On the courtroom’s back pew, Cornelio Lazarescue sat through a three-day trial last week with a pair of jet-black headphones. Next to him was an interpreter, specially requested to help translate the proceedings into Romanian for Lazarescue.

Melva Mendoza in the Hall County courthouse’s interpretive services is tasked with making the language connection.

The court often works with Professional Linguistics, an agency providing services for more than 140 languages, according to its website.

“They have a wide variety of the not-so-common languages, people that they contract with through that agency,” Mendoza said.

Lazarescue used the interpreter while seated in the courtroom and testifying at the trial of Geoffrey Mack, who was accused of shooting the Romanian man in his jaw and ankle.

Mack was acquitted on the charges of aggravated battery, aggravated assault and false imprisonment, claiming Lazarescue kept coming toward him. The Buford man was convicted of reckless conduct, and received a sentence of 12 months probation and 10 days in jail by 48-hour increments.

Lazarescue was accused of stalking Mack’s wife Cheryl from a nearby park.
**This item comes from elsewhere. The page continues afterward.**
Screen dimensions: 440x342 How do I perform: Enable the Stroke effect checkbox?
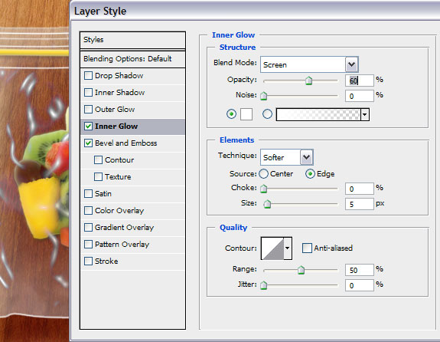(x=89, y=261)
“This trial had been specially set for a particular date, which is what we try to do for these types of situations,” Mendoza said.

Hall County’s most frequently requested languages include German, Italian, Korean, Portuguese, sign language, Spanish and Vietnamese, according to its website.

Mendoza said the agency fee in this case was $75 per hour. The fee can differ depending on the language.

The trial began Nov. 14 with jury selection and ended Nov. 16. Mendoza said the invoice had not been received this week and that the costs would be separated.

“The District Attorney’s Office would be responsible for a portion of it, and then the court would be responsible for the actual interpreting time for in-court interpreting for him,” Mendoza said.